# Moore did you go to work today



## Bazooka-Joe (Dec 31, 2010)

or were you playing down at the railroad tracks


----------



## moore (Dec 2, 2010)

Bazooka-Joe said:


> or were you playing down at the railroad tracks


I'm ready to hang it up Joe ! It ain't what It use to be .. And I really don't think It's ever gonna!!!... At'least not around here!


----------



## moore (Dec 2, 2010)

And yes ! we worked today !


----------



## Bazooka-Joe (Dec 31, 2010)

this your doing down at the tracks Moore


----------



## moore (Dec 2, 2010)

Bazooka-Joe said:


> this your doing down at the tracks Moore


That's a bong hit I had nothing to do with!!! :whistling2:


----------



## Nick Harmon (Feb 16, 2013)

That kids hair isn't regulation length.


----------



## mld (Jul 2, 2012)

Bazooka-Joe said:


> this your doing down at the tracks Moore


Here's what my second boy(15) did Sunday....


----------



## fr8train (Jan 20, 2008)

mld said:


> Here's what my second boy(15) did Sunday....
> 
> 
> View attachment 14106
> ...


Now how are you going to get to work?


----------



## moore (Dec 2, 2010)

mld said:


> Here's what my second boy(15) did Sunday....
> 
> 
> View attachment 14106
> ...


what to hell is that Mike?


----------



## D A Drywall (May 4, 2013)

Well that's one way to warm up on a snowmobile.


----------



## moore (Dec 2, 2010)

Nick Harmon said:


> That kids hair isn't regulation length.

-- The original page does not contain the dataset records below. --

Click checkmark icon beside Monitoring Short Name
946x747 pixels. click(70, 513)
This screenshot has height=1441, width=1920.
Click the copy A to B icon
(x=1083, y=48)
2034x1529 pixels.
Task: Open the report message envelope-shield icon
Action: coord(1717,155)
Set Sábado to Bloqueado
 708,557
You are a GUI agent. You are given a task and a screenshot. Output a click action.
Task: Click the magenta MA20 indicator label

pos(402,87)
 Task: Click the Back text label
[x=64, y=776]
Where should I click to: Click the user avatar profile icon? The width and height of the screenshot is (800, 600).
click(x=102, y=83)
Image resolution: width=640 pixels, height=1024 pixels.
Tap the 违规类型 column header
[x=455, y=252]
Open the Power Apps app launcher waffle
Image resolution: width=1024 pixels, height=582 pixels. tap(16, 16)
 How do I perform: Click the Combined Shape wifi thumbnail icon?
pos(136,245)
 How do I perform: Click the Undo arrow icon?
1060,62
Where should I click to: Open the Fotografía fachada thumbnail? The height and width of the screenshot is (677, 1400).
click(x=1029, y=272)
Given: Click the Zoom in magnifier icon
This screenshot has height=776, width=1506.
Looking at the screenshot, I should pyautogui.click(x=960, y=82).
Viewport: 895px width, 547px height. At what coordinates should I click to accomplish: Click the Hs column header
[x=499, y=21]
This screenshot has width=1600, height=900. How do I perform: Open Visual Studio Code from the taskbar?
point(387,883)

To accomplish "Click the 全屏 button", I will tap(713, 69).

he's a Rocker ! Sporting a Guns & roses leather jacket to school everyday . I couldn't be more proud !!! :thumbsup:

https://www.youtube.com/watch?v=kr8-E8may2Y


----------



## mld (Jul 2, 2012)

moore said:


> what to hell is that Mike?


Snowmobile, or was.


----------



## mld (Jul 2, 2012)

fr8train said:


> now how are you going to get to work?


----------



## nodnarb (Apr 25, 2014)

mld said:


> View attachment 14130


Damn you guys ARE old school!


----------



## scottktmrider (Jun 24, 2012)

Somebody needs to tell him long hair is out,tattoos and nose rings are in, lol
But at least he's working


----------



## moore (Dec 2, 2010)

Yes I did!


----------



## moore (Dec 2, 2010)

I didn't hit on much today Joe!! https://www.youtube.com/watch?v=8Xhy7127u8w


----------



## Bazooka-Joe (Dec 31, 2010)

moore said:


> I didn't hit on much today Joe!! https://www.youtube.com/watch?v=8Xhy7127u8w



that guy your new pardner?

still looking for a Mexican who looks like you


----------



## Shelwyn (Apr 10, 2015)

moore said:


> I didn't hit on much today Joe!! https://www.youtube.com/watch?v=8Xhy7127u8w


It's a thing in Mexican singing a scream like that here skip to 1:51
https://www.youtube.com/watch?v=ugNQ5uIN09Q

It's such a recurring thing in Hispanic songs, that guy obviously can't sing for **** but well he tried I guess.


----------



## moore (Dec 2, 2010)

I know Joe worked today I got behind his van as he was pulling into Taco Time.:yes:


----------



## Bazooka-Joe (Dec 31, 2010)

moore said:


> I know Joe worked today I got behind his van as he was pulling into Taco Time.:yes:


actually Moe I loaned my Van to you, thats how ya came up with the Taco taking pic scheme, to add I aint online much so ya figured you would get away with it, go to work Moe, quit fukn round at Tacotime


----------



## moore (Dec 2, 2010)

Damn Joe! Your spelling sucks!!!


----------



## moore (Dec 2, 2010)

Tighten up Joe!


----------



## Bazooka-Joe (Dec 31, 2010)

moore said:


> Damn Joe! Your spelling sucks!!!


stop the **** moe refer to u and 2buck caveman post


----------



## moore (Dec 2, 2010)

I took the day off Joe! :thumbup:


----------



## moore (Dec 2, 2010)

....


----------



## moore (Dec 2, 2010)

....


----------



## krafty (Jun 30, 2016)

Good hanging job!


Sent from my iPhone using Tapatalk


----------



## moore (Dec 2, 2010)

krafty said:


> Good hanging job!
> 
> 
> Sent from my iPhone using Tapatalk


I can't take credit for the hanging . I sub out to a Father and Son team. I won't use anyone else but them. If I have to wait on them I will . I can't praise their work enough.


----------